The Pentagon has submitted reports to Congress outlining cost changes to major acquisition programs while noting that it was the first time in recent history that no programs reached a cost increase threshold that could trigger a forced restructuring.
The Pentagon provided “Select Acquisition Reports” for 78 programs, saying that overall there was a nearly $40 billion, or 2.4 percent, combined increase across all of the programs, attributing most of that growth to increased quantities of planned unit buys, higher escalation rates and the stretching out of development and procurement.
The V-22 Osprey. Photo by Boeing |
The Pentagon’s acquisition chief, Frank Kendall, said however that for the first time in years there has not been a breach of the Nunn-McCurdy Act, which mandates congressional notification and possible restructuring if a program encounters cost growth 15 percent above what had been expected. He attributed that to the changes the Pentagon has made in its approach to acquisition over the last several years.
Speaking at an event hosted Thursday by the Center for Strategic and International Studies, Kendall said it was the “first time in my memory that there are zero Nunn-McCurdy breaches, neither critical nor significant in that report.”
In some positive news for the beleaguered F-35 Joint Strike Fighter program, the Select Acquisition Report (SAR) showed a $4.5 billion decrease in the program, lowering its total procurement cost from $395.7 billion to $391.2 billion. Lockheed Martin [LMT] is the prime contractor.
On other notable programs, the SAR showed the Air Force’s Evolved Expendable Launch Vehicle (EELV), for putting satellites into space, doubled to $70 billion because of increased launch services from 91 to 151 and extending the launch manifest from fiscal 2018 by 10 years. The prime contractor is United Launch Alliance, a joint venture formed by Lockheed Martin and Boeing [BA].
The V-22 Osprey tilt-rotor aircraft procured by the Navy for the Marine Corps has risen by just more than $1.5 billion, mainly due to stretching out the planned buys of 51 V-22s from fiscal 2018 to fiscal 2022. The aircraft are built by a partnership of Boeing and Bell Helicopter, a division of Textron [TXT].
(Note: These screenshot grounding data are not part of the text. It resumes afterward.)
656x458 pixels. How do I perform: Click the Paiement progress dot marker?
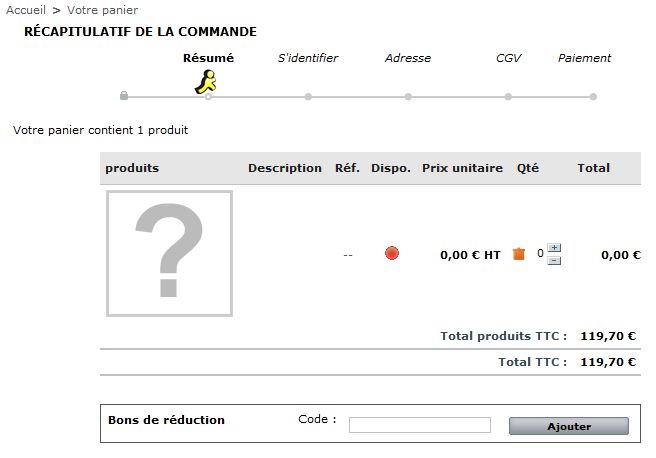click(x=593, y=97)
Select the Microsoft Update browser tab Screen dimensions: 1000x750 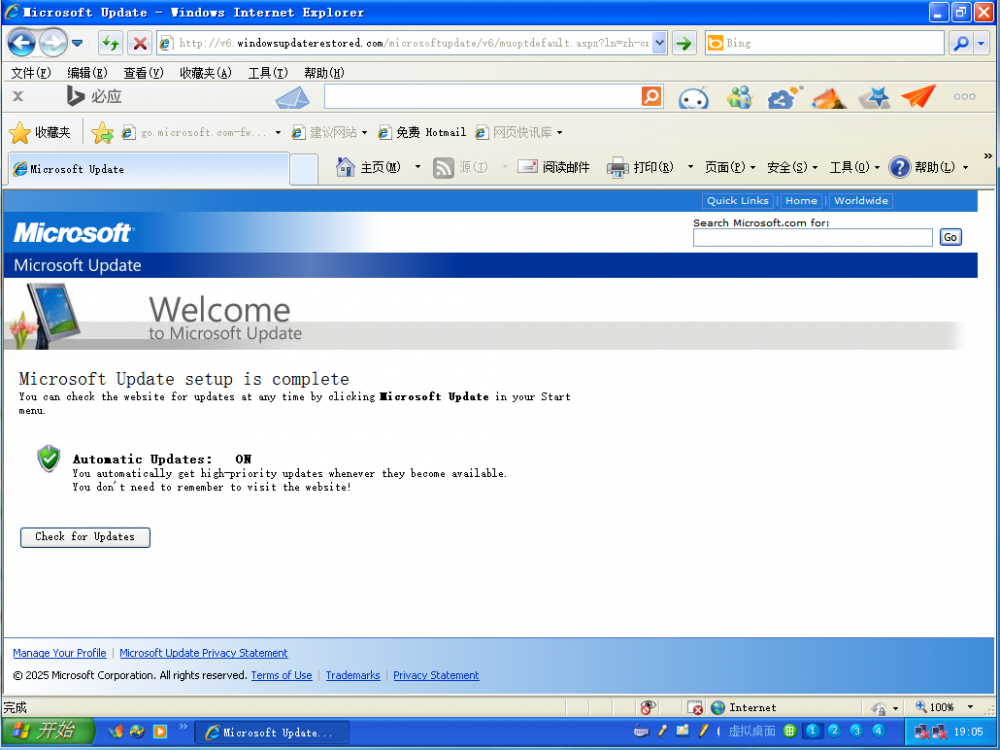(148, 169)
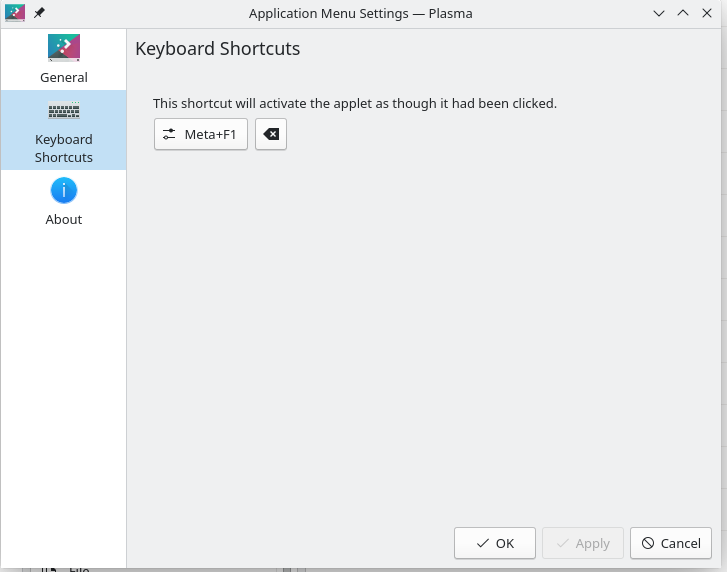Click the Meta+F1 shortcut button
727x572 pixels.
(201, 134)
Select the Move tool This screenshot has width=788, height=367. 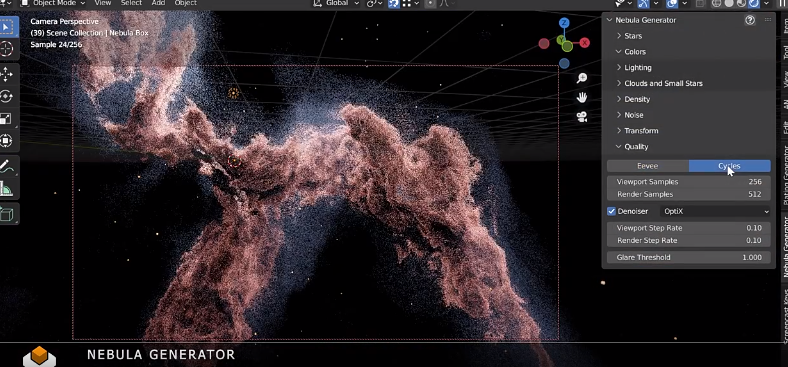point(7,75)
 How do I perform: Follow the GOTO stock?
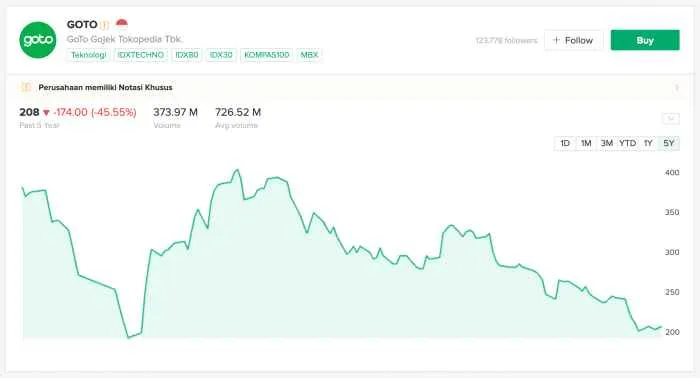(573, 40)
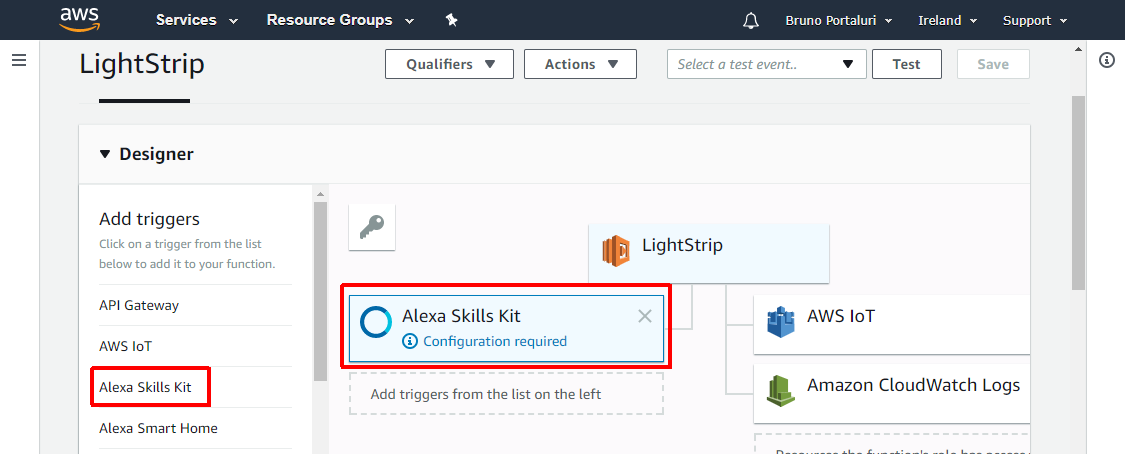Add the Alexa Smart Home trigger
The height and width of the screenshot is (454, 1125).
pyautogui.click(x=158, y=428)
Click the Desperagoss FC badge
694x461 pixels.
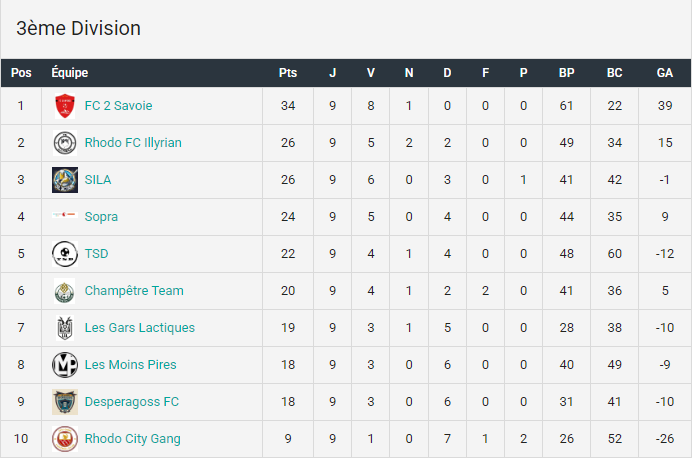(x=65, y=402)

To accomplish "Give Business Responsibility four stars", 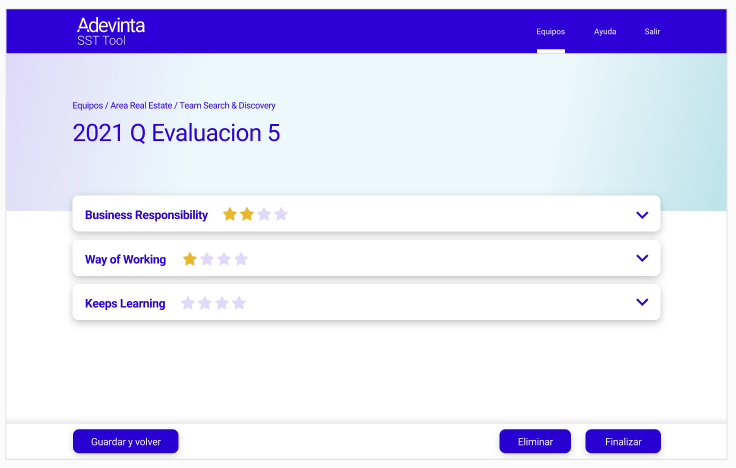I will point(281,214).
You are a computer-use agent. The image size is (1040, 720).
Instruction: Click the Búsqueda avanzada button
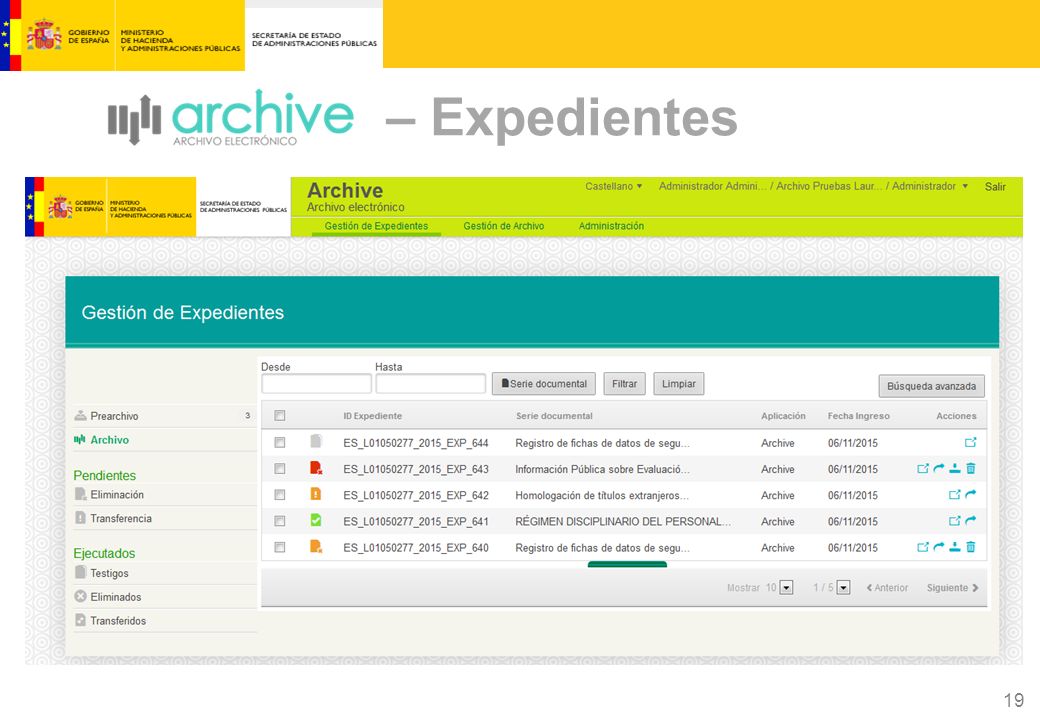pyautogui.click(x=931, y=386)
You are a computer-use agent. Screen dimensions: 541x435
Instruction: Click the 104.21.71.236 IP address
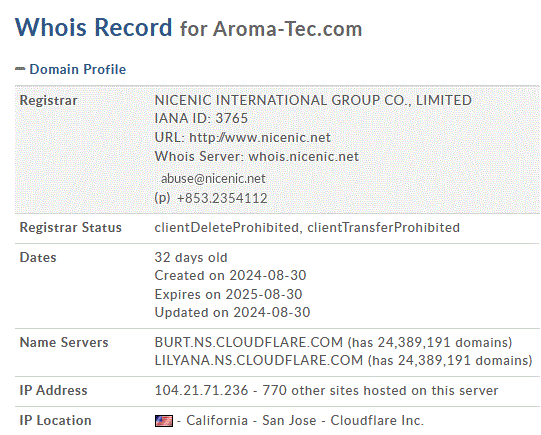(x=201, y=390)
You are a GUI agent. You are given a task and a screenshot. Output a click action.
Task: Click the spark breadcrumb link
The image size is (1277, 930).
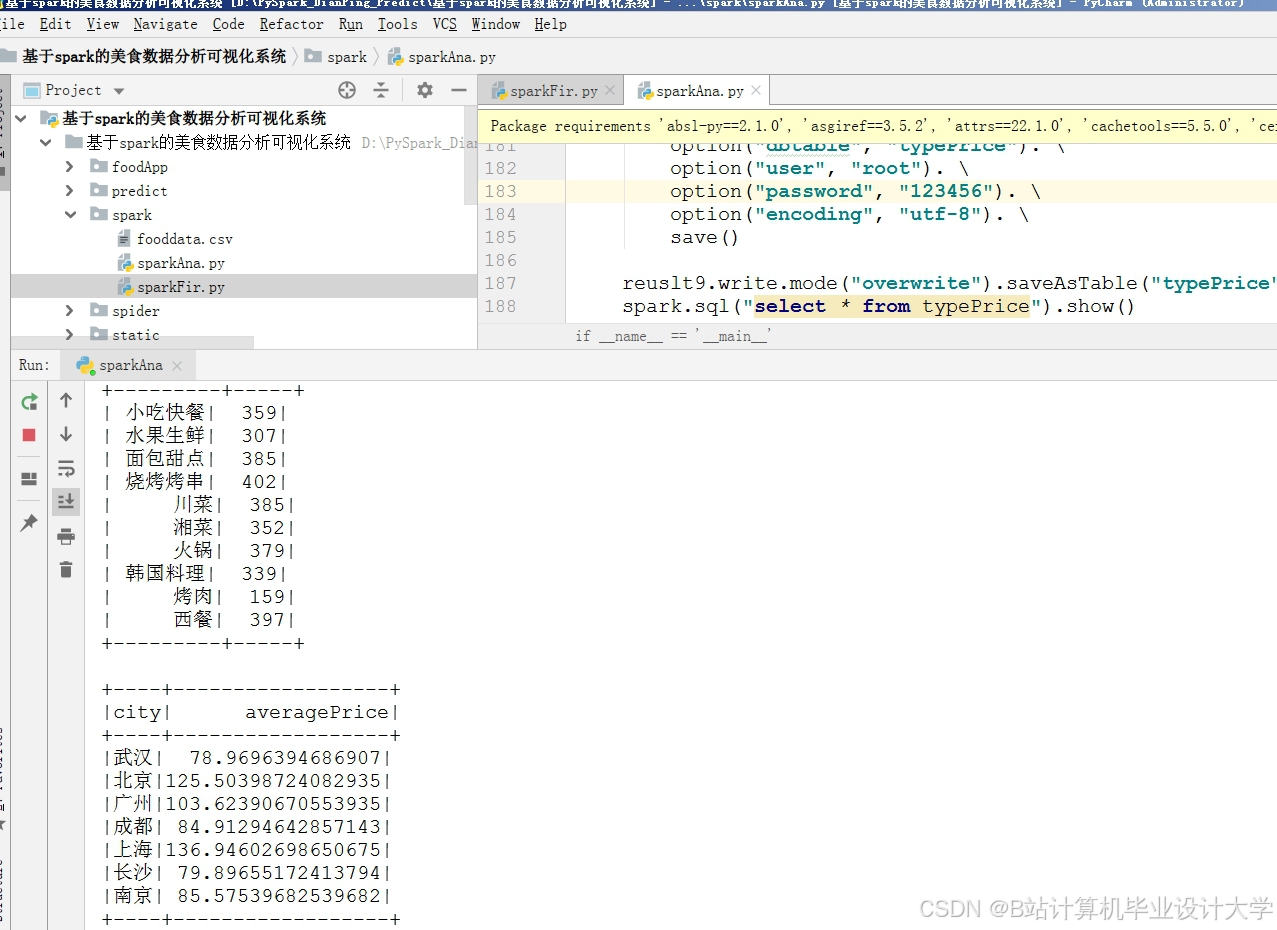(x=347, y=57)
The report noted that the Navy’s Littoral Combat Ship has gone down by $3.5 billion. That was because of the removal of three ships from the program of record, lowering the total buy to 52 vessels. Lockheed Martin and Austal USA are the two prime contractors for separate variants of the ships.
Cost increases were reported on the Navy’s Arleigh Burke-class (DDG-51) destroyer program and the EA-18G Growler electronic attack aircraft because of increases in the quantities planned. The Army’s AH-64E Apache re-manufacture program has gone up by $1.8 billion to reflect an independent cost evaluation that was made as the program went into full-rate production, the Pentagon said.